Usually I start off by picking out a skein, paying for my afternoon’s entertainment with it, then pulling up a chair to knit the previous week’s ball into a hat while the staff turns the new hank into a ready-to-knit ball and then they come and bring it over to me. There’s a line at the ballwinder? I’m in no hurry.

But that all just felt too passive this time.

There was a customer I don’t remember seeing before: browsing, going to the clerk to ask a question, looking around some more, kind of hanging back from other people the whole time. She’d been in there about ten minutes.

It wasn’t the head scarf that caught my eye, it was that she seemed so unsure of herself. Maybe she was a beginner and we all looked like experts to her.

But maybe not. Her clothes and accent marked her as an immigrant, I’m guessing from Africa, and I know that rather than the welcoming country we used to be our government has of late made it harder for those not born here, no matter how they arrived, to feel at home.

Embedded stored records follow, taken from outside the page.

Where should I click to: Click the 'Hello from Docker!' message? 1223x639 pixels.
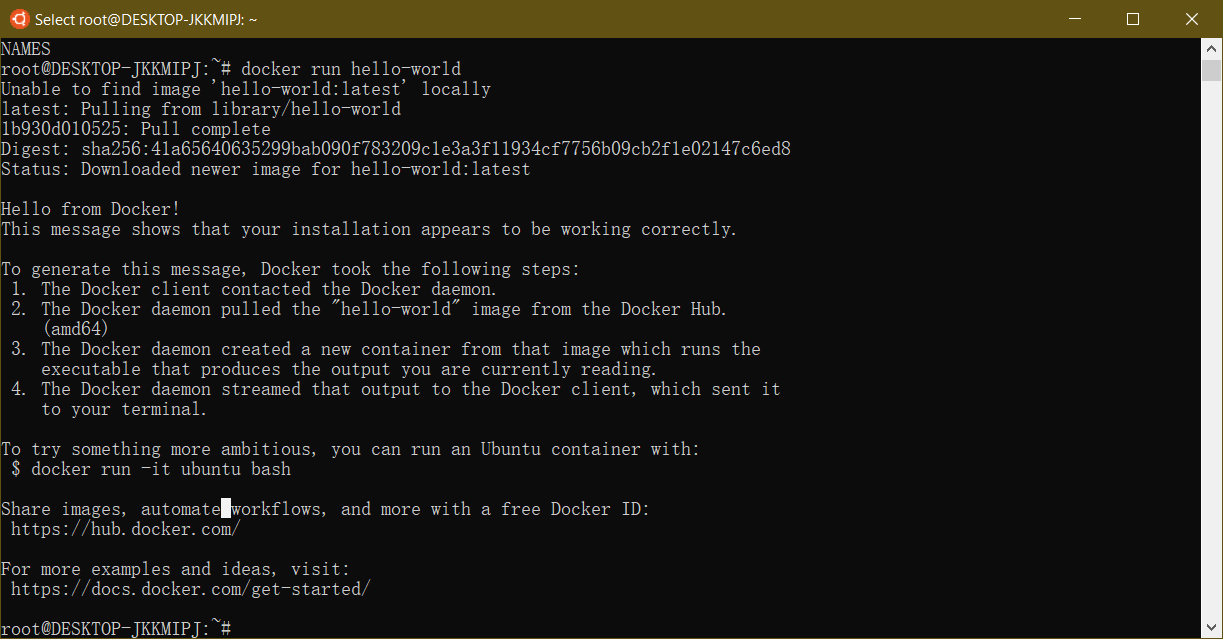tap(91, 209)
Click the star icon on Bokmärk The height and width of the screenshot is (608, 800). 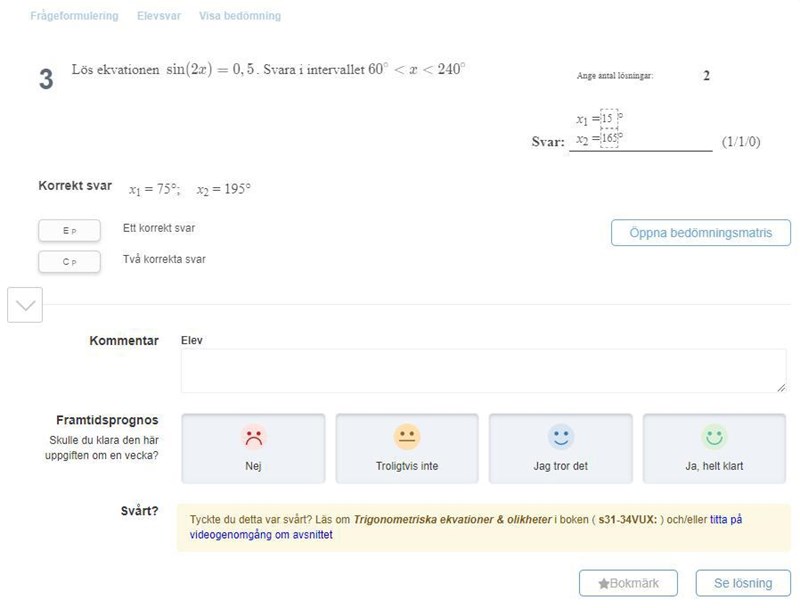603,583
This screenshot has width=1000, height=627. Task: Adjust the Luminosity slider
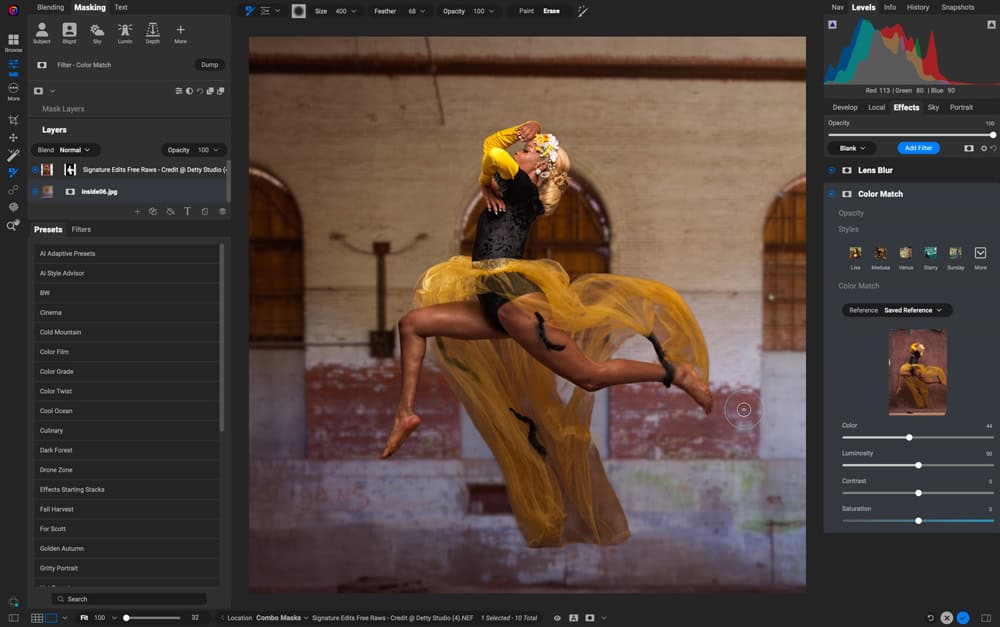coord(918,465)
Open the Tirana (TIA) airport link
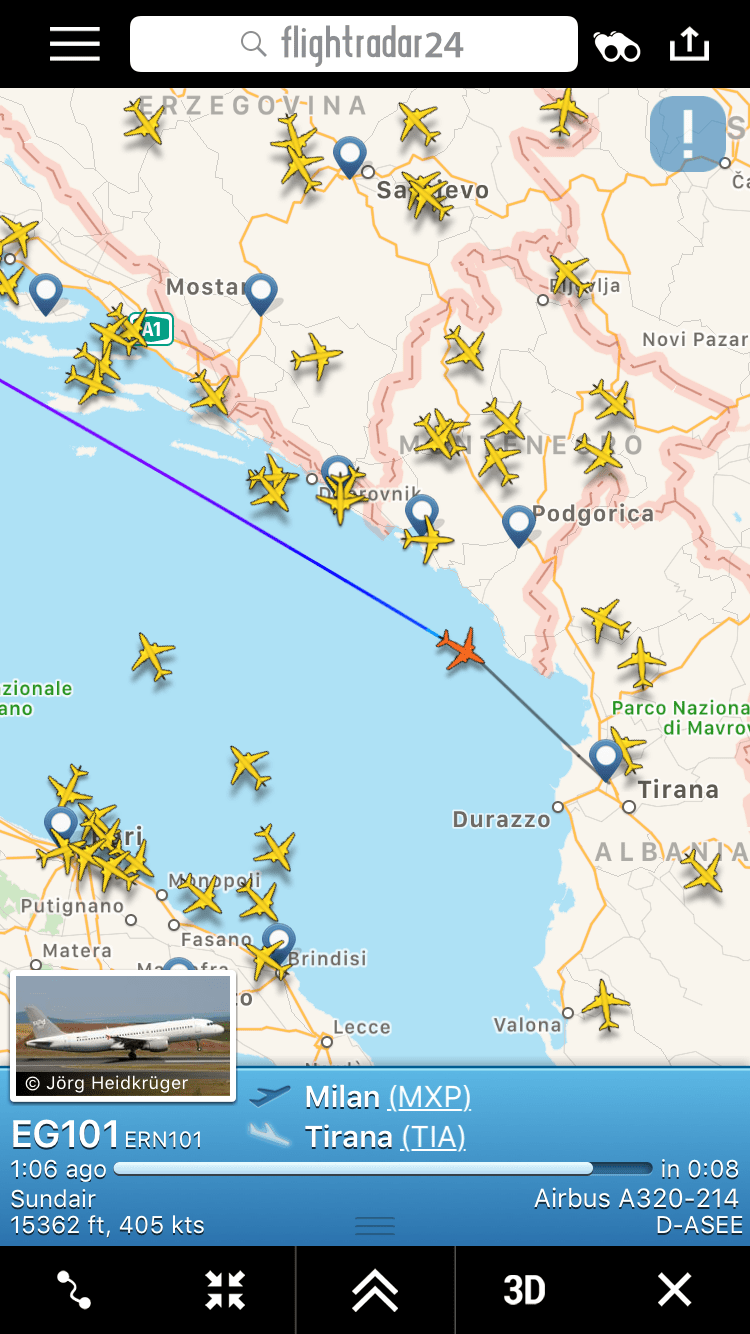Image resolution: width=750 pixels, height=1334 pixels. pyautogui.click(x=385, y=1137)
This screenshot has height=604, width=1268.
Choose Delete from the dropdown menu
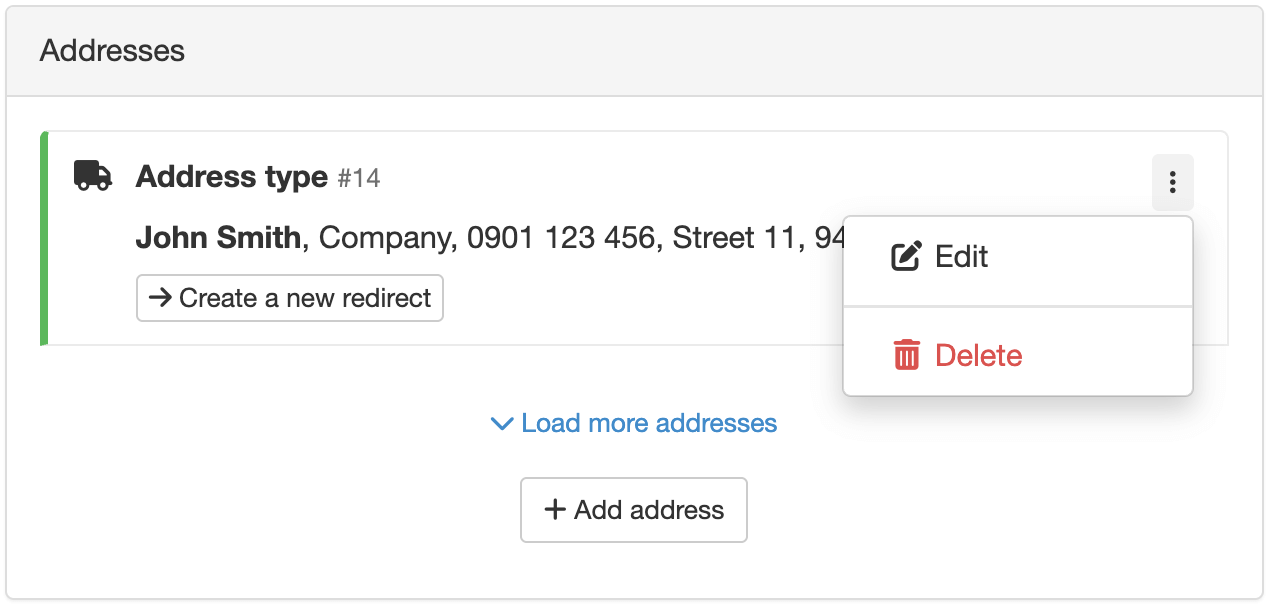tap(978, 356)
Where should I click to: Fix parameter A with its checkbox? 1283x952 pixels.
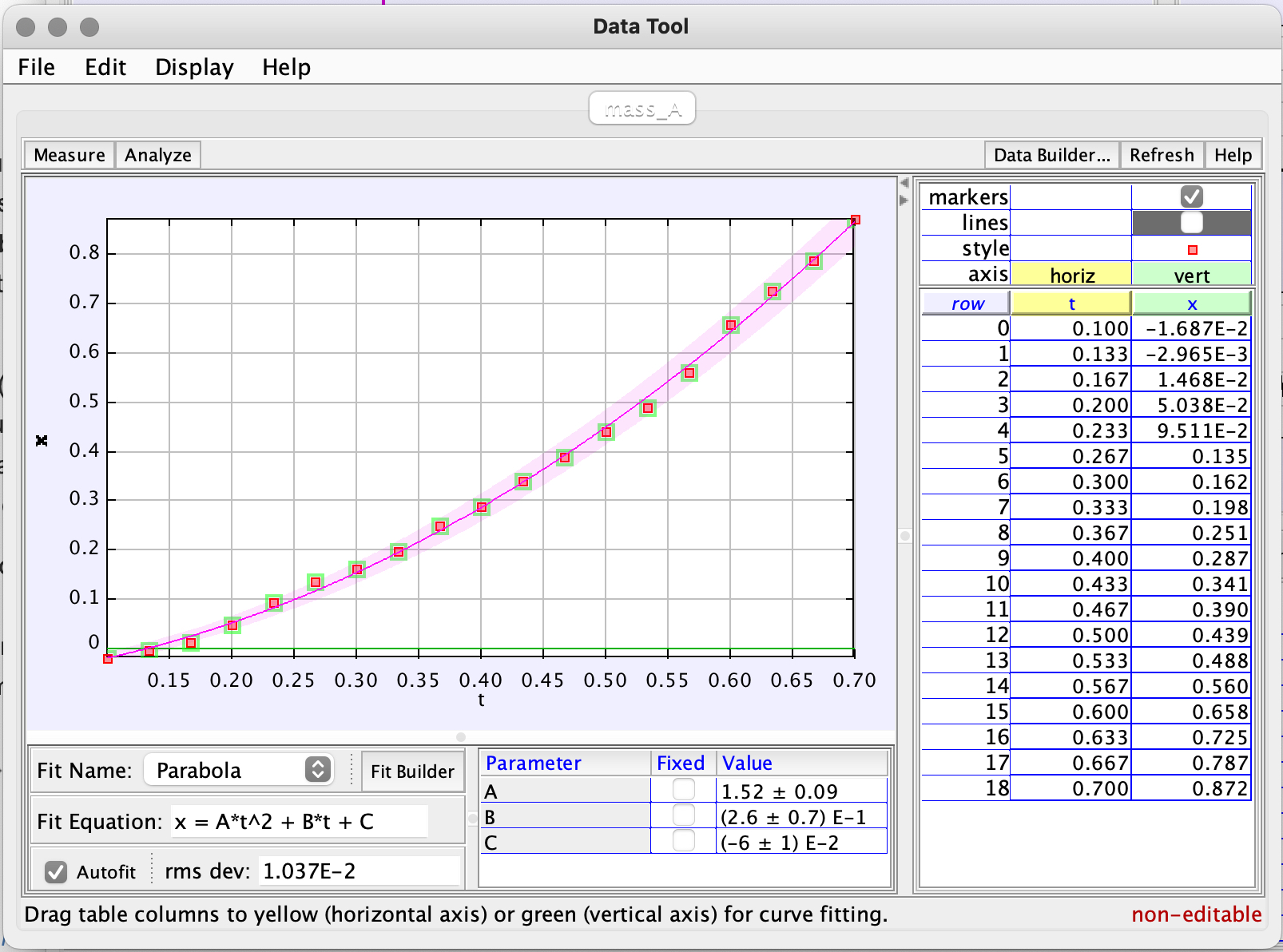point(683,791)
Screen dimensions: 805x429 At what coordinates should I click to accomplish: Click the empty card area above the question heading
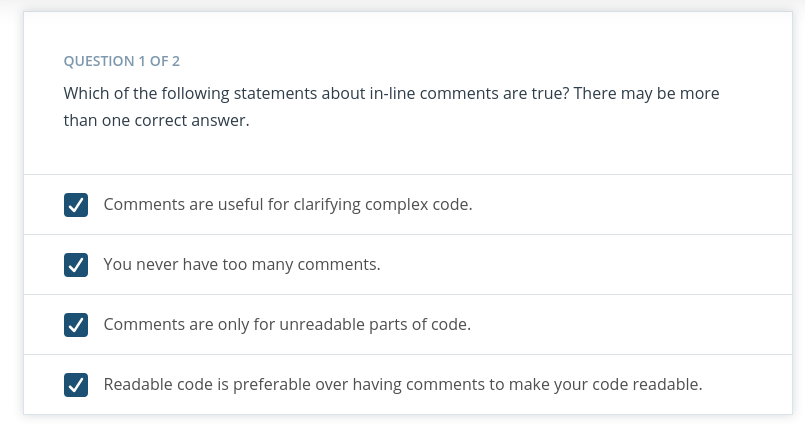(408, 32)
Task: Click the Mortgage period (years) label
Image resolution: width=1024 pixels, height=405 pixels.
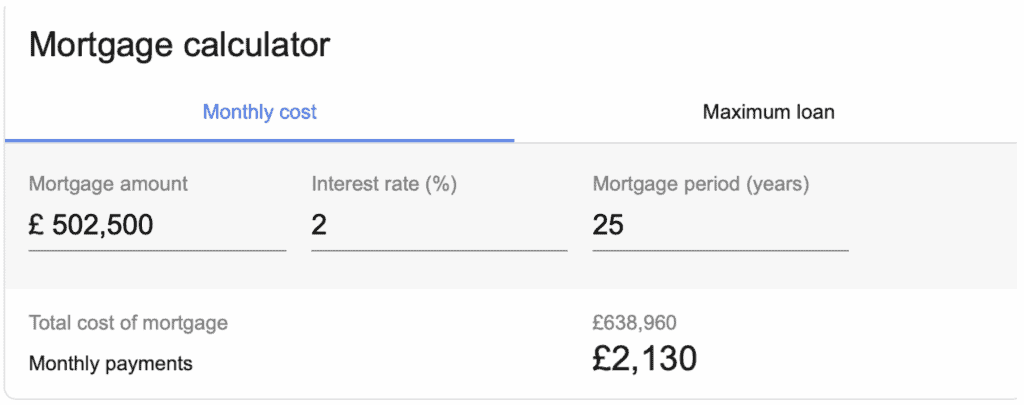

Often of a Friday afternoon every seat of that table is filled, but this time there were several nice chairs open. Good. I invited her to come and sit and knit with us, if she would like to.

You should have seen the transformation in her face! She had not expected to be welcomed. She had not expected to be claimed as belonging.

Practically speaking, she probably didn’t know if it was a formal class or group or what, but clearly, intruding on it would never have occurred to her. That particular good time and camaraderie she was quietly observing over there was for others.

But we were just random people and she had every right to be right there with us. I knew that it would make our group all the better if she did.

She smiled and shook her head no.

But she was just transformed and she stayed happy and that made all the difference to me, too.



Time to get that head warm again
Friday September 27th 2019, 10:03 pm
Filed under: Family,Knit,LYS

The newborn size hat on the right was the one I made on the plane from the Plymouth superwash merino I bought our last full day in Alaska, knitted as a twin to what the white one had been.

I took these to Fillory Yarns today. One employee, when I described what had happened, said, well with the 50% silk content on the one you could maybe stretch it.

I guffawed and showed her the one on the upper left, saying, that had been my thought too till I saw it.

So my question of the day was, which wool could go through the washer *and* the dryer? Because it’s going to. And I don’t mind but I don’t want the kids disappointed again.

We read labels together. We both swooned over a particular superwash merino/silk/yak mix in the most gorgeous shimmering deep red, such perfect softness for a new baby, but there was just no way to know.

Finally she reached over to one of the less expensive lines and said, My grandsons do everything to the sweaters I made them out of this and they’ve come out okay.

It was the same Plymouth wool. I guess I lucked out up north after all. I touched a few skeins and somehow the bright red, a color my daughter loves, was softer than the white, which felt like my skein of white: certainly not bad at all, but not like cashmere. Huh. Usually it’s the dyeing process that diminishes the softness ever so slightly; I have no idea why this was the opposite, other than that red just got luckier in its choice of individual sheep?

A skein of it came home with me. I should already have mailed the white hat. I hope to get two to the post office come Monday.